The point I want to raise – two really – the first one, it is that digital is becoming a power that gives and takes away rights to citizens. This is a power that can be used at lightning speed, speed of light on a vast number of people without leaving any traces. That power, it is growing significantly in importance and it will grow in the upcoming decades and it needs to have a special transparency and oversight and this transparency and oversight is very difficult to obtain if you bureaucratic management of the systems inside of a body of the executive branch.
The argument I’m trying to raise, it is we need digital identity, of course, it is a key, the control of digital identity should be scattered in several hands and over seen by different bodies, not only – not buried inside of the industry, in order to have many possible authorities looking at it. We should try to think of a way to ensure that the digital power, which can be used at the speed of light, the subject and precision on vast amounts of people, we should have a government mechanism in order to ensure that this power is not used for that.
I know I have been long for a few minutes. I apologize. It is difficult to say that in that short amount of time.
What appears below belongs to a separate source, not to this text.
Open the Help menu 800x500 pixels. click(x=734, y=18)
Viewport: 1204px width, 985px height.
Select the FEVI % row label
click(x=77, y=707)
>> LORI SCHULMAN: Thank you. Your insight was valuable to the discussion, particularly in terms of decentralizing the control of some of the data which is the first I think we have heard about that. With that, I encourage people, there is a workshop on identity I believe coming up next, if you’re interested in the topic, please join us in the workshop.
Clearly we need a lot more thinking about this. I want to thank everybody, thank EuroDIG again for giving us 5 extra minutes under the very challenging circumstances. It was great to have this conversation.
Thank you.
>> NADIA TJAHJA: Of course, we want to thank the moderator, Lori Schulman for her kind moderation of this session.